Another example of Internet journalism could be wikipedia as it allows anyone to gather research and edit articles effectively letting anyone to contribute to the massive only encyclopedia.

Friday, 4 March 2011

Peering

Is applied mostly to social networks like facebook and Twitter where you can send links and messages to your friends about the latest songs, video’s or comedy sketch. This is a good advantage for businesses trying to get their artists and songs out there; this can also be done through emails such as hotmail and google mail, however this sort of sharing to peers is also bad for people who want to protect their intellectual property, because once it’s on the internet it’s anyone’s for the taking.


Web 2 means that these sort of things can be sent around much faster than in the past and become better known by the world. This means that we are the creator’s of the news and media in the modern age; we are the givers and revivers of the news because most countries have the Internet and can say what is happening in their countries. So these links and video’s can be sent as many times as humanly possible to friends and the world.

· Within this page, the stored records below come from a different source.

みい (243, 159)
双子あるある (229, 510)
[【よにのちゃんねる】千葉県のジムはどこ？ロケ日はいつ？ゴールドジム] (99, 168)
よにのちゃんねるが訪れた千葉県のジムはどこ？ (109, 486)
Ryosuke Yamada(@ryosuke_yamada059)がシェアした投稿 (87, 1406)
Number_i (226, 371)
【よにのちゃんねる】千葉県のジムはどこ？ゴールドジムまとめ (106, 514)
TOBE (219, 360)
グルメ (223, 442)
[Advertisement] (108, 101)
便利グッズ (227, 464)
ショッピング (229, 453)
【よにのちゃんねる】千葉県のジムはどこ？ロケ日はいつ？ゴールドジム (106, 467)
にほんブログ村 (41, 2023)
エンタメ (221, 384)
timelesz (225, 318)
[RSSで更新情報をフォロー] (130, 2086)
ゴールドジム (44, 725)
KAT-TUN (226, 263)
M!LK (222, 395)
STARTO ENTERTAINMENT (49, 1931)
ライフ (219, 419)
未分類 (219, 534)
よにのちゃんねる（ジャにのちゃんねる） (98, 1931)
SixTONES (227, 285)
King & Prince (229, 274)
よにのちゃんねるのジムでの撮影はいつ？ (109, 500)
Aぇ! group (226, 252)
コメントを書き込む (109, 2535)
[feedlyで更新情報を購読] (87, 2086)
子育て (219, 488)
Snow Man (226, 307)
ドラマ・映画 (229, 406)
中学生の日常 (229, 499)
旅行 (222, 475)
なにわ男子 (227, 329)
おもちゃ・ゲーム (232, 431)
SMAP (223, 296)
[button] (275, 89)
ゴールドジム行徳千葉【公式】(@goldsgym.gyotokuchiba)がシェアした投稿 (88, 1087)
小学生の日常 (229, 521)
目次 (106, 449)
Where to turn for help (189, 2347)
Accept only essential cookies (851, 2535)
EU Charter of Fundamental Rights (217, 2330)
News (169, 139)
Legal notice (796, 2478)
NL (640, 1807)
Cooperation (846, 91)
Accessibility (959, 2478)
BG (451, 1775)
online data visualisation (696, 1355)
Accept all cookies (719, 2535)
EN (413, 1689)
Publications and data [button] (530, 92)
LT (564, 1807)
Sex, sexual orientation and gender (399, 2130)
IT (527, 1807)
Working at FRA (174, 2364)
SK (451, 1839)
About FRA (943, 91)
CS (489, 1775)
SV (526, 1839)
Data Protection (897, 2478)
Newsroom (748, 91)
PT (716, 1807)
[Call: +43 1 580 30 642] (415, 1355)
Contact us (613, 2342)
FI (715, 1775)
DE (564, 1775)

Corporations and businesses are forced to respond to these changed like having facebook and twitter accounts for their business to survive if not it is likely to perish because ‘peers’ can send this sort of info to each other and through social networking these businesses can become huge. It is shown that the Internet is not just a fad but a tool that can make business powerful and well known around the world if using the right sites.

Free Creativity

This is the natural process and progression of the online free market today. Web 2.0 gives us the tools that allow people to be as creative as they possibly can, in the forms of the websites such as YouTube and flickr people can now post their own home made videos online for the world to see and Flickr gives he opportunity for people to post their photos online for anyone to view.

This an idea from the Five Big Ideas of Wikinomics ties in well with another idea and that is the idea of peering. These two ideas fit together as both bring up the question of how people protect their IP (Intellectual Property). Anyone posting videos on YouTube is posting their own IP and this available for anyone to watch and then if they so chose to copy the original persons idea. For example there are many commentators of games on YouTube and they have all watched videos of others and thought to themselves “I want to do that”, and so they start there own YouTube channel and so have in a way copied the very first person to commentate on a game but they don’t copy the entire thing, they will have their own way of communicating to their subscribers and their own game play for the video.

It is so difficult to regulate the online “remix” creativity, as there is no real way to protect people’s own products online. Take music videos as an example, on YouTube there are many music videos from bands and a lot of people want to re create or “remix” the product by making their own video for the song, this is controlled by the record companies blocking the track, as they have not given permission to use the song. We encountered such problems when making our music videos for our Media Studies lesson even though we emailed the owners of the songs for permission to use them but received no reply. The Only way around this was for our Media tutor to actually point out that it was for educational purposes.

Wednesday, 16 February 2011

The Long Tail Theory

The Long Tail Theory is a term that was coined by Chris Anderson in the year 2006 that has gained popularity in the last few years. It is a retailing concept describing the strategy that retailers use, this is the niche strategy, retailers sell a large number of unique items in small quantities whilst also selling fewer popular items in larger quantities. The name long tail comes from the longer, flatter, low end of the market, as demonstrated by the end of the graph above. We can say the long tail theory in short is buying more of less and less of more.

As an example an old game on the Sega Mega Drive can be really hard to find in any where but specialist shops but in recent years retro games such as Earthworm Jim or Golden Axe can be easily found with but a few clicks of a mouse when searching online.